Ce qui suit ne sera pas la chronique d’une année de CP : ce sont les premières semaines, puis les premiers mois qui revêtent un caractère décisif. Je souhaite faire apparaitre comment les élèves de la classe que je prends en exemple accèdent, dans la continuité avec la GS, à des formes de lecture autonome dès les premiers mois de l’année. Je montrerai successivement :
1. comment les pratiques quotidiennes de production de textes conduisent ces élèves, en même temps qu’à la maitrise de la combinatoire, à une réelle attention orthographique ; comment en même temps, parce qu’elles s’appuient sur une culture des textes fréquentés quotidiennement, leurs compétences de lecture progressent à grands pas ;
2. comment, dans la continuité des deux premiers trimestres, se développe la pratique de la lecture par voie directe, ou voie orthographique, jusqu’à ce qu’elle devienne suffisamment efficace pour procurer de l’agrément au lecteur, qu’il y fonde un désir de lire ; comment par ailleurs, en même temps qu’il prend conscience de ses pouvoirs sur la langue écrite, l’élève développe un désir d’écrire.
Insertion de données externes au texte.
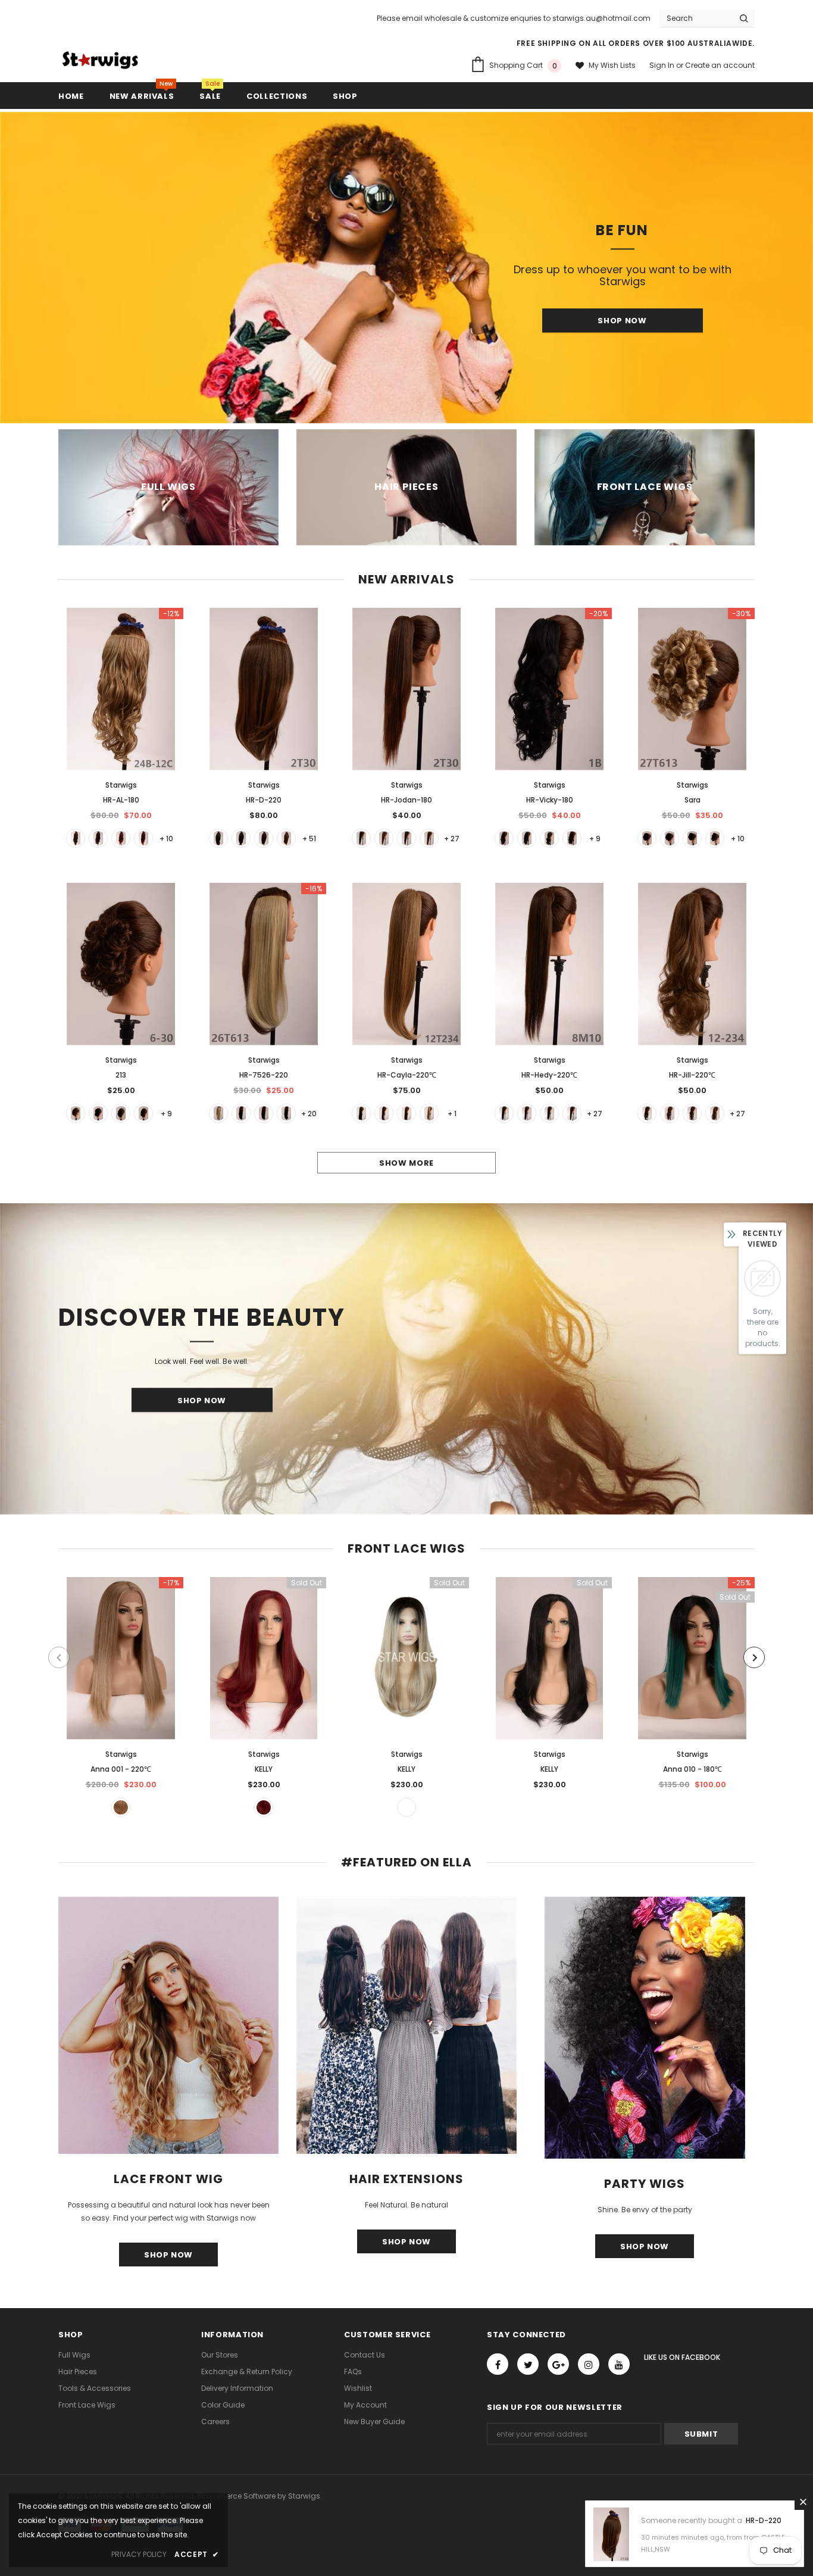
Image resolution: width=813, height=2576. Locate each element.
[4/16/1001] (406, 1807)
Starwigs (121, 785)
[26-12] (429, 1113)
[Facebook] (497, 2364)
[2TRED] (121, 838)
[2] (241, 838)
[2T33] (406, 838)
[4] (572, 838)
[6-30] (76, 1113)
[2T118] (98, 838)
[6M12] (406, 1113)
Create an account (720, 65)
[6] (715, 838)
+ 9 (595, 838)
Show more (406, 1163)
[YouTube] (619, 2364)
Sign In (662, 65)
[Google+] (558, 2364)
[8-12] (692, 1113)
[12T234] (121, 1807)
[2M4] (264, 838)
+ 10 (166, 838)
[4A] (692, 838)
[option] (406, 267)
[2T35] (76, 838)
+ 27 (451, 838)
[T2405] (264, 1807)
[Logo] (99, 60)
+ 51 (309, 838)
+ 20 (309, 1114)
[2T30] (286, 838)
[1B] (218, 838)
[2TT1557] (143, 838)
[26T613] (218, 1113)
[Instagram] (588, 2364)
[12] (715, 1113)
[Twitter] (528, 2364)
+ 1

A ces fins, la classe de CP met en œuvre les dispositifs exigeants que je vais décrire. On connait l’objection : ce faisant, l’école demanderait trop aux élèves, placerait les plus fragiles devant des difficultés qu’ils ne pourraient surmonter (« Tout ça, c’est bon pour les bons ! »). Affirmons le contraire : pendant ces années où les enfants ont les meilleures aptitudes aux apprentissages langagiers de grande complexité, faire des propositions à la hauteur de leurs capacités d’apprentissage, c’est tout simplement les respecter en tant que personne ; c’est aussi prendre en compte leur désir d’authenticité dans les vécus scolaires, donc leur exigence, au lieu de dérouler imperturbablement des vécus rituels, routiniers, dont ils n’attendent bientôt plus rien… sinon l’ennui, dont on feint par commodité d’ignorer l’étendue des ravages.
A l’issue de leur GS, deux des élèves accueillis dans ce CP sont déjà lecteurs, six autres manifestent des compétences réelles d’identification des mots et accèdent en lecture silencieuse au sens de textes simples, une majorité amorce les explorations phonographiques avec aisance ; quelques-uns éprouvent cependant des difficultés spécifiques : j’évoquerai leurs parcours d’apprentissages dans le second volet de ce texte.
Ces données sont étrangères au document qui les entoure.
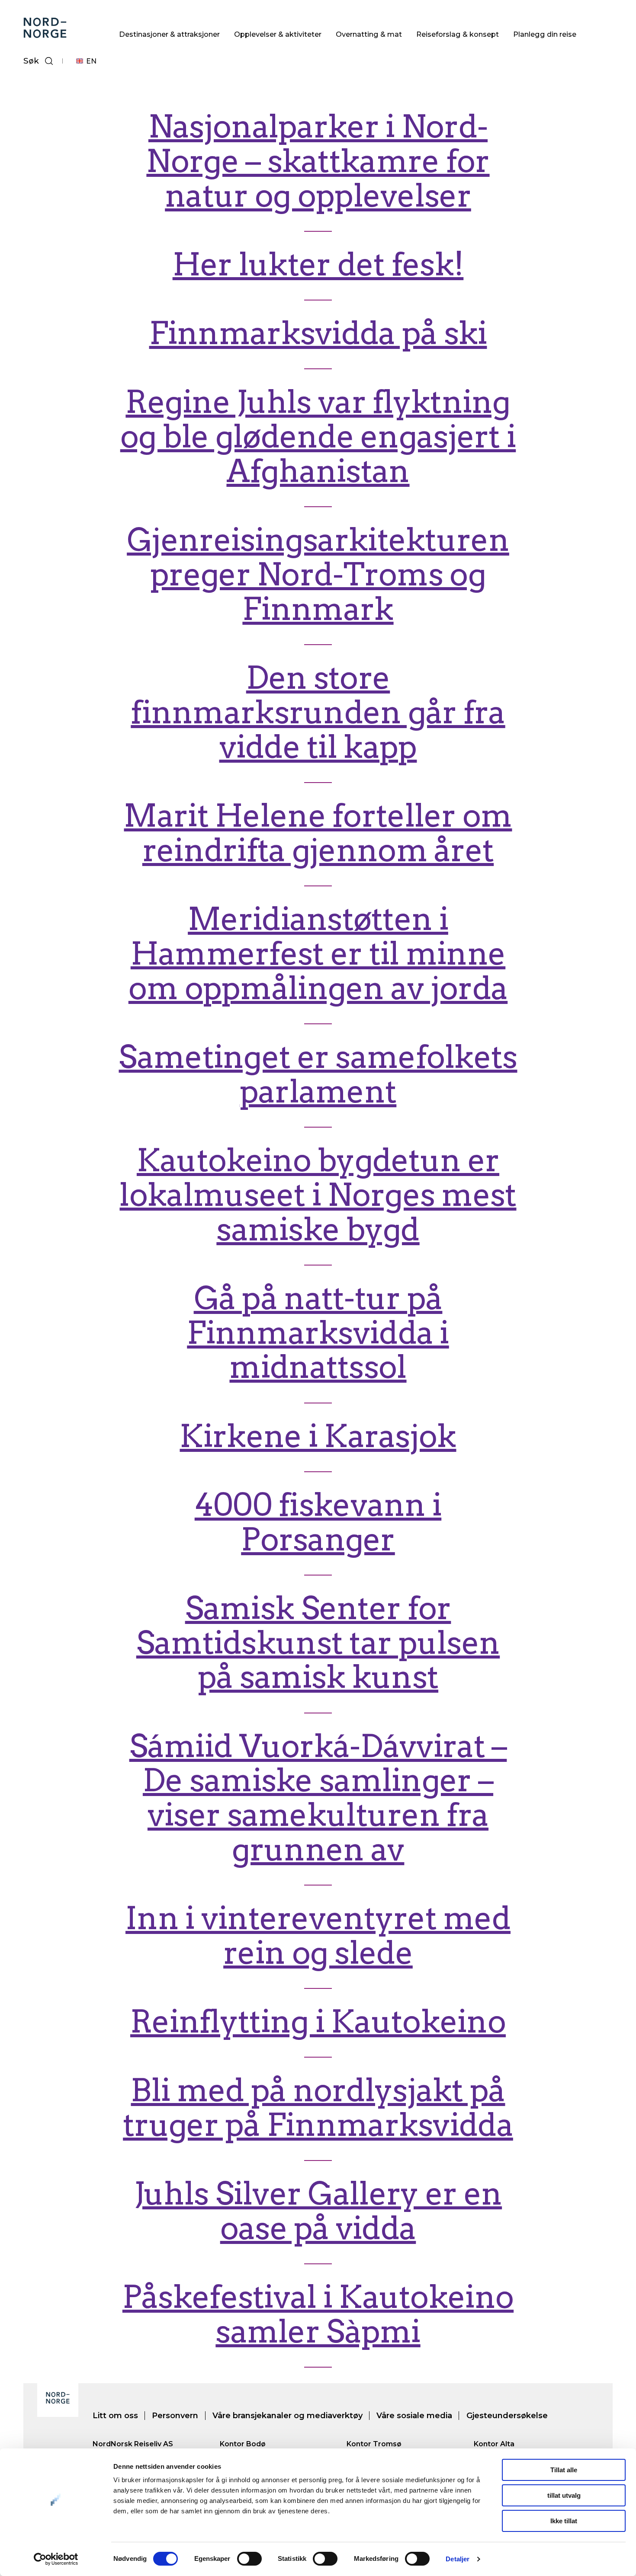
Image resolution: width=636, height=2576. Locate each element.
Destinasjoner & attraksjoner (169, 34)
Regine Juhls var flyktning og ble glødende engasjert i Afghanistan (318, 436)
Les pratiques proposées à ces élèves tout au long de l’année scolaire précédente, leur année de GS, sont analogues à celles décrites à deux reprises, entre 2006 et 2008, sur Café pédagogique (2) : d’une part dans le « journal d’une grande section en ZEP », de janvier à juin 2006, d’autre part dans la chronique trimestrielle de l’année 2007-2008. En prendre connaissance, c’est mieux comprendre comment des élèves de GS peuvent s’investir dans l’écrit au point d’être, au mois de juin, aux portes de la lecture, certains montrant même de réelles compétences de lecteur.
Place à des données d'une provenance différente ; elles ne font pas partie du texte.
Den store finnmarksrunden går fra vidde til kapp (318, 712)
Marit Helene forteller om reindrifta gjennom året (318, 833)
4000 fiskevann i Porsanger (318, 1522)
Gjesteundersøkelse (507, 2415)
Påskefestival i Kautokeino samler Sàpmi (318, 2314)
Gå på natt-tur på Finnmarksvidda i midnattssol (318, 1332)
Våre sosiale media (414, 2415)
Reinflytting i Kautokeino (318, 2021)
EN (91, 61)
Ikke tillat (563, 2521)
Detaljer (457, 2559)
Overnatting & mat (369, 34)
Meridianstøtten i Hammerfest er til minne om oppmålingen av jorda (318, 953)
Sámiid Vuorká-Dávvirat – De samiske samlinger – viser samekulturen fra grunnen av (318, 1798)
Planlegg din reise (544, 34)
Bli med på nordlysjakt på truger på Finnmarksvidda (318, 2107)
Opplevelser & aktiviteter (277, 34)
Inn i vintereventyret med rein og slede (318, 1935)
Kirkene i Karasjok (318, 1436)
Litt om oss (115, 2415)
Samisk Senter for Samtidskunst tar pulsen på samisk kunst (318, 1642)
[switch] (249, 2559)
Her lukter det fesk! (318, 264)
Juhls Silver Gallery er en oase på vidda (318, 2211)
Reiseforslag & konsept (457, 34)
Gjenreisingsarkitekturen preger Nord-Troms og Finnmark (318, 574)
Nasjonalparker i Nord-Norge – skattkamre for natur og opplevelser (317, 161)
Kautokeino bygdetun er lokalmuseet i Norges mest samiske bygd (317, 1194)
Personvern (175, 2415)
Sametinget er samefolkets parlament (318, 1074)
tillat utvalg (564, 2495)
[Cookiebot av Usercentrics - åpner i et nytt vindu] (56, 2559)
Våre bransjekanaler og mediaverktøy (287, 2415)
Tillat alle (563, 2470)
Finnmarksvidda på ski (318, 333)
1.1. Des propositions d’écriture diversifiées
Dans ce CP, pour l’année 2012-2013, les activités d’écriture s’organisent dès septembre selon trois axes principaux : un projet pluridisciplinaire à long terme pour impliquer la production d’écrits à dominante narrative sur toute l’année scolaire ; des réécritures sous des formes variées pour découvrir le fonctionnement spécifique de textes documentaires ; la création régulière de comptines jouant sur les rimes pour assurer, au-delà du plaisir de l’écriture, la continuité de l’étude des relations phonèmes-graphèmes. Autant dire que les élèves auront tous les jours le crayon à la main pour produire des textes.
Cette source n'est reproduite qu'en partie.